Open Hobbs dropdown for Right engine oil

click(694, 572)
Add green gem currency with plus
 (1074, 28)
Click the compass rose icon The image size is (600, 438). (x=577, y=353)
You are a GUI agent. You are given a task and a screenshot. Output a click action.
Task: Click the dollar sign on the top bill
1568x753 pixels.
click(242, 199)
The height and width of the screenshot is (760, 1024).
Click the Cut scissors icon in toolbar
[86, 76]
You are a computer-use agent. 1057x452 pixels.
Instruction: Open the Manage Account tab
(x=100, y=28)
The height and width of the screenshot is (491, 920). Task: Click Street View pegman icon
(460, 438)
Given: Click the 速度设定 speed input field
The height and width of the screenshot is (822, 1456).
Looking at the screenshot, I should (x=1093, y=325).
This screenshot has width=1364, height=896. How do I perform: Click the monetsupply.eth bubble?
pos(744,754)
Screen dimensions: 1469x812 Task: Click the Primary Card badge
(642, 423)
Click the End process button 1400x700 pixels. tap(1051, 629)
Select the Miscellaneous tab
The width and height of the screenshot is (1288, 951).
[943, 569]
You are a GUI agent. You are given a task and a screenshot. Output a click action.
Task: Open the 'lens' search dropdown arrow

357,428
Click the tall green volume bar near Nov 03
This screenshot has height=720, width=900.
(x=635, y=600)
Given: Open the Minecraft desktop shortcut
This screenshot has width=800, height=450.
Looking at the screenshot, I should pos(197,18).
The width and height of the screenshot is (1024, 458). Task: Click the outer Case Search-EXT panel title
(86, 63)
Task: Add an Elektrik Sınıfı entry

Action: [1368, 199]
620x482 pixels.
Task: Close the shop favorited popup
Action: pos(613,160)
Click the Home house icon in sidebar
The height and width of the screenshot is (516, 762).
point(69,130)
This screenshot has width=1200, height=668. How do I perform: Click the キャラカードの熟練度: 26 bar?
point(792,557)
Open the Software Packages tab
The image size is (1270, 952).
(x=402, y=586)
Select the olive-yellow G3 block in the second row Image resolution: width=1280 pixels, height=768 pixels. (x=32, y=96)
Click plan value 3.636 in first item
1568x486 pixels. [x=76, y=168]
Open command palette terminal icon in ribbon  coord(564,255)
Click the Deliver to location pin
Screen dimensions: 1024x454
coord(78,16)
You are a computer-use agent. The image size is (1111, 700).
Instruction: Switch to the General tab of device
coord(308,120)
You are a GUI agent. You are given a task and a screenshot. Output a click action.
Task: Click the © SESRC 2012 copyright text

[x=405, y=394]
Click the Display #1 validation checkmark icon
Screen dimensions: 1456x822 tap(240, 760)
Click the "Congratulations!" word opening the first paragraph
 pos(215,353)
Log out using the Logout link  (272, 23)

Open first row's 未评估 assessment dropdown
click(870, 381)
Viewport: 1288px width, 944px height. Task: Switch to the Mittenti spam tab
----
Given the records above, restate word for word only the lines starting at the one with "Click the Home house icon in sidebar" and ending at the one with "Select the olive-yellow".

• EXERCISE RESPONSE:
Click the Home house icon in sidebar
The height and width of the screenshot is (516, 762).
point(69,130)
This screenshot has width=1200, height=668. How do I perform: Click the キャラカードの熟練度: 26 bar?
point(792,557)
Open the Software Packages tab
The image size is (1270, 952).
(x=402, y=586)
Select the olive-yellow G3 block in the second row Image resolution: width=1280 pixels, height=768 pixels. (x=32, y=96)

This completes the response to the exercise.